*Exercise*: Format the entries from the line containing "Where should I" through the end of the entries as a Markdown table with the columns No. and Text, one numbered row per line. Skip blank lines and leave the pictures out.

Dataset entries

******

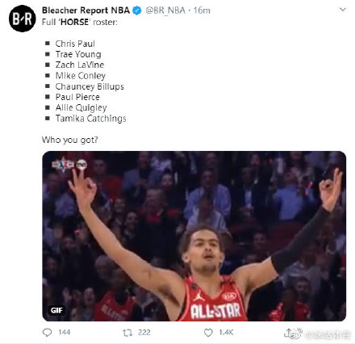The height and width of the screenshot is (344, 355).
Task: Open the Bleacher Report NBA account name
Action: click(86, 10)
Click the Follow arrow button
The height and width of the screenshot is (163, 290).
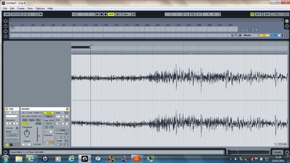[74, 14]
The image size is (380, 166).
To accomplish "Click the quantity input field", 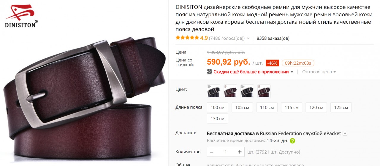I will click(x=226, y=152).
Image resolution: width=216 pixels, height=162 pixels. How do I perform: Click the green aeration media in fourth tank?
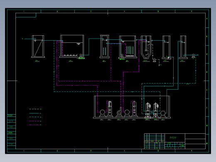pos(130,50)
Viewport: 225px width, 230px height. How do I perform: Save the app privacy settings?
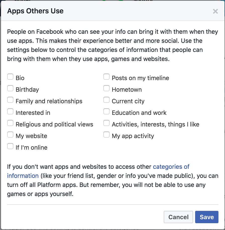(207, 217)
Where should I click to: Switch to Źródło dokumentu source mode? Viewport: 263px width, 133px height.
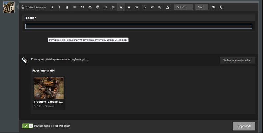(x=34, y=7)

******

*Exercise result*:
| No. | Text |
|---|---|
| 1 | Where should I click to: Switch to Źródło dokumentu source mode? Viewport: 263px width, 133px height. |
| 2 | (x=34, y=7) |